Kepala Dinas Kelautan dan Perikanan Kalimantan Tengah Darliansjah menyatakan, pengalaman pandemi Covid-19 menyadarkan pentingnya ketahanan pangan sebuah negara dan daerah. Pembatasan mobilitas menghambat arus barang. Oleh karena itu, negara dituntut untuk tidak bergantung pada negara lain dalam hal pemenuhan pangan.
Meski demikian, upaya mencapai ketahanan pangan memerlukan pemenuhan tiga subsistem, yakni ketersediaan, akses fisik dan ekonomi, serta penyerapan. ”Ketika terjadi kenaikan produksi, harapannya, angka konsumsi ikan juga meningkat,” katanya.
Pada 2021, angka konsumsi ikan di Kalimantan Tengah berkisar 55,51 kilogram per kapita per tahun atau di atas angka konsumsi ikan nasional 55,37 kilogram per kapita. Upaya peningkatan produksi antara lain ditempuh dengan mengembangkan sentra produksi udang (shrimp estate).
Ketua Forum Peningkatan Konsumsi Ikan Djoko Maryono mengemukakan, masalah utama dalam akses pasar adalah minimnya rantai dingin yang menyebabkan distribusi ikan sulit mencapai daerah pedalaman. Meski demikian, daerah pedalaman dapat mengembangkan produksi ikan air tawar.

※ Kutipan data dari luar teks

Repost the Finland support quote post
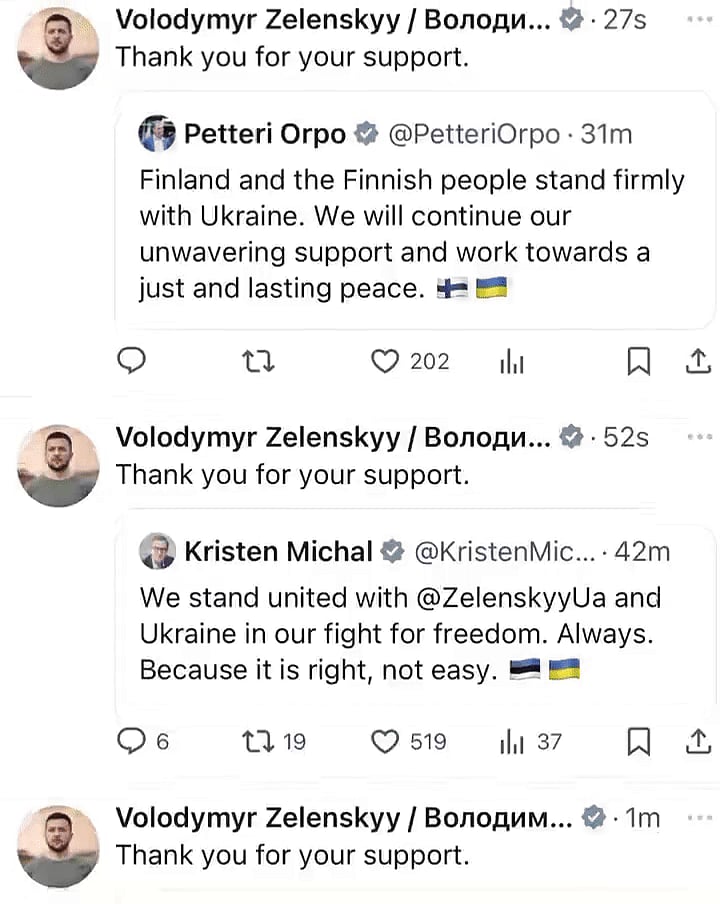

Di sisi lain, lanjut Djoko, pengembangan produk olahan ikan perlu terus didorong untuk memenuhi selera pasar yang menyukai produk siap olah dan saji, terutama kelompok masyarakat milenial. ”Peranan industri perikanan untuk mengubah ikan menjadi siap saji sangat penting,” katanya.
Terbitnya Peraturan Presiden Nomor 125 Tahun 2022 diharapkan membawa perubahan pengelolaan cadangan pangan agar lebih efektif dan dinamis. Penyelenggaraan CPP dilakukan lewat pengadaan, pengelolaan, dan penyaluran.
Pengadaan CPP diutamakan melalui pembelian produksi dalam negeri, termasuk pembelian dari stok komersial Perum Bulog dan atau BUMN Pangan. Adapun penyaluran CPP ditempuh untuk menanggulangi kekurangan pangan, gejolak harga, bencana alam, bencana sosial, dan atau keadaan darurat.